This was Skelton's second attempt at colonial office, and Maxwell's and Williams' first. All three unsuccessful candidates never stood for election again. Sitting Free Trade MP William Mahony was returned with an increased and absolute majority.

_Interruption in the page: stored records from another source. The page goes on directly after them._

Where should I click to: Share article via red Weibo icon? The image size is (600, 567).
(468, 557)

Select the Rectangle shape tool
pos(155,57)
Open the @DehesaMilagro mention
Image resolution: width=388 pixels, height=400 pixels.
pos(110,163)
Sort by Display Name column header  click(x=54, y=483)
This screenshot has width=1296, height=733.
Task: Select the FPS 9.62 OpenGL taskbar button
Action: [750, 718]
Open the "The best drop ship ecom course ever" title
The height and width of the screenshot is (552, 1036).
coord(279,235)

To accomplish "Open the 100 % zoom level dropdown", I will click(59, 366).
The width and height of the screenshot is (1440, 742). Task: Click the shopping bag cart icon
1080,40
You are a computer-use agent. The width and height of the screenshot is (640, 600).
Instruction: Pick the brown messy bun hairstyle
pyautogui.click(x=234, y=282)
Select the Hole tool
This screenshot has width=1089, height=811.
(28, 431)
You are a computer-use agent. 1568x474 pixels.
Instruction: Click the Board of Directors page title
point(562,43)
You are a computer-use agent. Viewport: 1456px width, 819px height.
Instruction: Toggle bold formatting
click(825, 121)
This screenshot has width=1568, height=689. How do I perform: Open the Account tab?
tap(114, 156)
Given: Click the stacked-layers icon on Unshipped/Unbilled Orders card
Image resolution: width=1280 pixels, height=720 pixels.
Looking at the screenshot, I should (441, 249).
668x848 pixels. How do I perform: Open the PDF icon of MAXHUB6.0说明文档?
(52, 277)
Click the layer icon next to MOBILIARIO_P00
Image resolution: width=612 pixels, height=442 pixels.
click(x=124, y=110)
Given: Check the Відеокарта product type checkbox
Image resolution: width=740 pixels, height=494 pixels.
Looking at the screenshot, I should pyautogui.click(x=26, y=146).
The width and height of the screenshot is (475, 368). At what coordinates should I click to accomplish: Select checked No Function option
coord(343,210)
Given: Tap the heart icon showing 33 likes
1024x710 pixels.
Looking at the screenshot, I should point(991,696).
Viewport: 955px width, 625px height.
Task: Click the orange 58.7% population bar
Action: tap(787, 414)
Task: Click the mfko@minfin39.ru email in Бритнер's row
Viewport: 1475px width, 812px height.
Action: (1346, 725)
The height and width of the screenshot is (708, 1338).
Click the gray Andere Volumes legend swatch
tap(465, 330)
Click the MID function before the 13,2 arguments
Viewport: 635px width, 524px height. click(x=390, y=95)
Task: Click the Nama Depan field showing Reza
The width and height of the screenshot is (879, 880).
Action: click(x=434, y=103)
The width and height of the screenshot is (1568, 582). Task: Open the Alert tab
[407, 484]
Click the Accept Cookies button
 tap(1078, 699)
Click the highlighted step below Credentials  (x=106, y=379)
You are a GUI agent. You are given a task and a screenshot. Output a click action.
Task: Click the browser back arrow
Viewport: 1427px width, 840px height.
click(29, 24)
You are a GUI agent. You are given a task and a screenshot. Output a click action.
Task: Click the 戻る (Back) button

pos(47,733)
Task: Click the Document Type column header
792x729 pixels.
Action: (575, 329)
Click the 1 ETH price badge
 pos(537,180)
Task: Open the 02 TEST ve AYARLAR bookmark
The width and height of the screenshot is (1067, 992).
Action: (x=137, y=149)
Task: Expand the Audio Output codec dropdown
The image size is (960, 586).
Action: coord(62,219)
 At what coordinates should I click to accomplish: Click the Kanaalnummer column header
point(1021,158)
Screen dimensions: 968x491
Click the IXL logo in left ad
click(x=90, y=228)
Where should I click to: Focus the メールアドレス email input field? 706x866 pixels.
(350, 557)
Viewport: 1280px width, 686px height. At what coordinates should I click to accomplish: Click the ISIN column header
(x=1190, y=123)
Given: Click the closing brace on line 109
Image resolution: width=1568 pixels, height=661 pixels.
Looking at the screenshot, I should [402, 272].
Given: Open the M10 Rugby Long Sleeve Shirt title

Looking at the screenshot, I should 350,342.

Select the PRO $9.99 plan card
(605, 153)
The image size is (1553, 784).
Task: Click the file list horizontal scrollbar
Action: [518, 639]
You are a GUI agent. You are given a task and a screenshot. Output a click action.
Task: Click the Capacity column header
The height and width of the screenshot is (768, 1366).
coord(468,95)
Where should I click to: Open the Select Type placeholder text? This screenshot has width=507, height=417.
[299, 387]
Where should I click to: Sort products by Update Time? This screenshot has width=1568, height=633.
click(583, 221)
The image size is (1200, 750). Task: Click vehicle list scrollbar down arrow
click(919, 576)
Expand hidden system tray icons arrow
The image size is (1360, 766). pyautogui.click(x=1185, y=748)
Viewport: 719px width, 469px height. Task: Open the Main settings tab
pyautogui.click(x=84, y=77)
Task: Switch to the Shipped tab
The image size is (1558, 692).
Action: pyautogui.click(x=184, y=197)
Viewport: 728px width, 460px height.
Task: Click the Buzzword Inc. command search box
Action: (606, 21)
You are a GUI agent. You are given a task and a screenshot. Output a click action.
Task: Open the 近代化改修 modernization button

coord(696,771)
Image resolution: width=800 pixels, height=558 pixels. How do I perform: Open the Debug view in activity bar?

1895 New South Wales colonial election: Annandale
| Party |  | Candidate | Votes | % | ±% |
|---|---|---|---|---|---|
|  | Free Trade | William Mahony | 783 | 58.3 | +23.0 |
|  | Protectionist | John Maxwell | 411 | 30.6 | +16.7 |
|  | Labour | John Skelton | 146 | 10.9 | −17.4 |
|  | Ind. Free Trade | William Williams | 4 | 0.3 |  |
| Total formal votes |  |  | 1,344 | 98.9 | −0.2 |
| Informal votes |  |  | 15 | 1.1 | +0.2 |
| Turnout |  |  | 1,359 | 61.8 | −21.9 |
|  | Free Trade hold |  |  |  |  |

====1894====

No sitting MPs contested in this election however this was Young's fifth, and Pritchard's fourth election respectively. Neither had held office previously. Duncan and Larkin were running for the first time. All four unsuccessful candidates never stood for election again. This is also Mahony's first attempt for colonial office. He did not achieve an absolute majority but was declared the winner as this election was first-past-the-post.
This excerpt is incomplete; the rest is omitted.